Болотин долго молчал. Прежде чем поставить точку в отношениях с Лугано, он спросил:
– Сколько я тебе должен?
– Если я скажу, что мы квиты, вы посмеетесь надо мной. Бросьте мне на счет тысяч пятьдесят долларов и отсчитайте немного наличных. Мне нужно купить новый костюм.
– Лучше бы мы были квиты... Но хорошо, я все сделаю. – Болотин встал и пожал Лугано руку. И едва шаги его затихли, он достал из сейфа заветную папку. Впился глазами в первую строчку первого листа, в первую позицию. «Грааль» угодил в «фонд» в 1927 году. А вот и черно-белый снимок, и сохранившиеся наброски самого «разнузданного итальянца». Но как же должно забиться сердце, когда руки прикоснутся к этой божественной чаше, а глаза вцепятся в ее детали...
Вторая позиция: пектораль. На этом шейном украшении фараон был представлен в виде картуша – наполовину развернутый свиток с изображением эмблемы и надписи. Столь же бесценная, она вряд ли произведет на Болотина такое же сильное впечатления, как «Грааль» Челлини, еще и потому, что он торопился к другой строке, и воображаемые детали древнеегипетской вещицы, облегающей грудь и шею, бесследно пропали.
– Здравствуй, папа!
Генерал вздрогнул и хотел было послать дочь к чертовой матери: она вклинилась в его процесс брожения грез и анализов. Однако моментально сменил гнев на милость.
– Здравствуй, Надя!
«Надя?»
Она округлила глаза. В последний раз он называл ее так, когда она впервые примерила пионерский галстук, после стала Надеждой. Какой прок от «просто Нади»?
– Что с тобой? Я пропустила что-то важное? Это произошло вчера, когда меня не было, или сегодня утром?
– Мы едем в Польшу.
– И конечно, инкогнито? Именно в твой паспорт поставят штамп «пустить, но не выпускать». По ту сторону границы знают, на ком можно отыграться...
– Оставь шутки, мне не до смеха.
– Хорошо. Я спрошу серьезно: что ты забыл в Польше?
– Там лежит ответ на один твой вопрос.
– Я согласна: едем в Польшу.
– Да, да. Мне нужно только решить организационные проблемы.
– Какие именно?
Болотин на минуту задумался.
– Знаешь, что такое дипломатическая почта?
– Если ты говоришь о статусе диппочты, то она абсолютна неприкосновенна.
«Верно», – мысленно заметил Болотин, не потерявший надежды на благоразумие Мартьянова. И продолжил вслух:
– Спустя двадцать лет у меня появилась возможность вернуть то, что я считал своим. Мне бы археологом родиться...

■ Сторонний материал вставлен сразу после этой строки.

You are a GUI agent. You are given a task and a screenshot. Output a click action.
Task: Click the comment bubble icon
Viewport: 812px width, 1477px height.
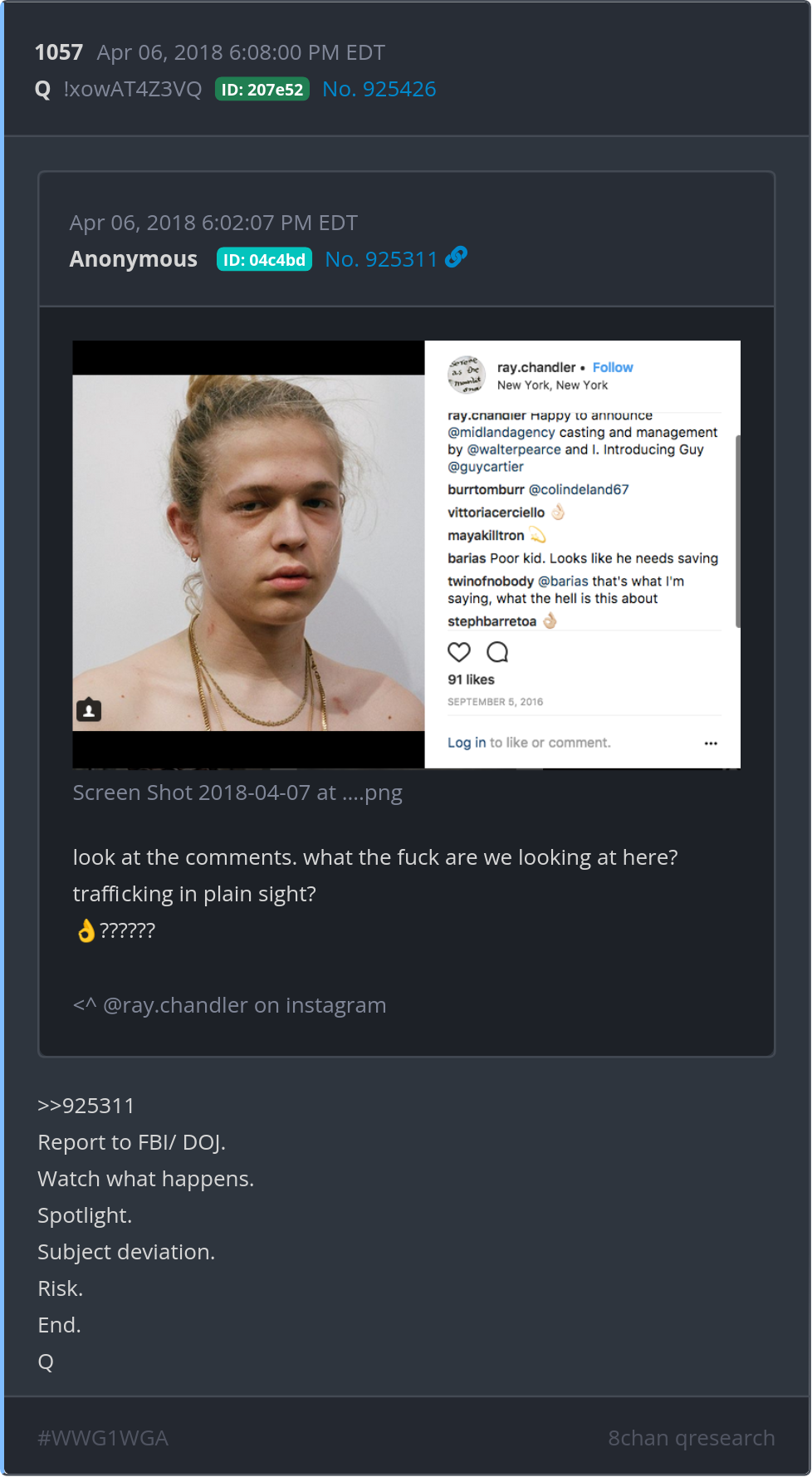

Болотин снова вернулся к теме диппочты. Именно этим видом связи он собирался в 1992 году прикрыть настоящую контрабанду – коллекцию ценностей. Как и любая другая почта, она должна иметь адрес, соответствующий адресу в курьерском листе, а также условное обозначение «Expedition Officiеlle». Диппочта не подлежит вскрытию ни при каких обстоятельствах и через границу пропускается без досмотра. На практике, как правило, сопровождается дипломатическим курьером.